上游引物RT-2-F为5′-AGTCTCGAGATGCCATGTGGACGA-3′；

下游引物RT-2-R为5′-GTCTCTGCTACACCCTATCAG-3′；

(4)建立标准曲线和溶解曲线：建立阳性标准质粒的标准曲线，以及扩增体系的溶解曲线；

(5)判断：当所用特异性引物为通用检测引物对时，若溶解曲线为S型曲线，则表明气溶胶样本中含有牛病毒性腹泻病毒；若溶解曲线为一条直线，则表明气溶胶样本中不含有牛病毒性腹泻病毒；

当所用特异性引物为牛病毒性腹泻病毒I型、牛病毒性腹泻病毒Ⅱ型鉴别检测引物对时，若对应于牛病毒性腹泻病毒I型鉴别检测引物对的溶解曲线为S型，则表明气溶胶样本中含有牛病毒性腹泻病毒I型；若溶解曲线为一条直线，则表明气溶胶样本中不含有牛病毒性腹泻病毒I型；

若对应于牛病毒性腹泻病毒Ⅱ型鉴别检测引物对的溶解曲线为S型，则表明气溶胶样本中含有牛病毒性腹泻病毒Ⅱ型；若溶解曲线为一条直线，则表明气溶胶样本中不含有牛病毒性腹泻病毒Ⅱ型。

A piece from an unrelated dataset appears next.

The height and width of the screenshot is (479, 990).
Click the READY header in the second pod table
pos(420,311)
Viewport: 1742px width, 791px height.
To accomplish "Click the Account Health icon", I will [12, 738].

2.根据权利要求1所述的检测气溶胶中牛病毒性腹泻病毒的方法，其特征在于：所述步骤(1)中，采集气溶胶样本的方法为：采用全玻璃液体冲击式采样器，以10mLpH值7.0的磷酸盐缓冲液为采样介质，按照12.5L/min的采样流量采集20min，收集气溶胶样本。

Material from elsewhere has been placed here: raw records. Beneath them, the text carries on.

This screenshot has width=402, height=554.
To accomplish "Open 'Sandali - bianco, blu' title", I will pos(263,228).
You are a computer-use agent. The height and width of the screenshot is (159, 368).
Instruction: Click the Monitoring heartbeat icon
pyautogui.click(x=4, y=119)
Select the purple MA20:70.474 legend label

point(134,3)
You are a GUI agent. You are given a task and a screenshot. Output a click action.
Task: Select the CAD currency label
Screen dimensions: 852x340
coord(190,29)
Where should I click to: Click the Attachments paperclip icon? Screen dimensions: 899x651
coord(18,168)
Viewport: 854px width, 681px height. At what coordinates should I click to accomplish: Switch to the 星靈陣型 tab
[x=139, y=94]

3.根据权利要求1所述的检测气溶胶中牛病毒性腹泻病毒的方法，其特征在于：所述步骤(2)中，提取RNA和cDNA的方法为：将采集到的10mL气溶胶样本在4℃下12000r/min离心30min，取上清液1mL，应用病毒RNA试剂盒提取病毒的总RNA；将RNA提取物溶解于50μLRNAase-free水中，按照FermentasRevertAid^TMFirstStrandcDNASynthesisKit说明书进行RT-PCR反应，得到cDNA。

4.根据权利要求1所述的检测气溶胶中牛病毒性腹泻病毒的方法，其特征在于：所述步骤(3)中，PCR的扩增反应体系为20μL：2×SYBRPremixExTaqII10μL，模板2μL，上游引物和下游引物各0.5μL，RNaseFreeddH₂O7μL。所述的定量引物对中，上游引物和下游引物在反应体系中的终浓度均为0.25μmol/L。

5.根据权利要求1所述的检测气溶胶中牛病毒性腹泻病毒的方法，其特征在于：所述步骤(4)中，PCR的反应条件为：预变性95℃30s，然后按照95℃变性5s、65℃退火延伸30s，进行40个循环；溶解曲线为95℃5s、65℃60s、95℃Continuous；最后50℃30s结束反应。温度转换率为20℃/s，在每个循环的延伸结束时进行荧光信号检测。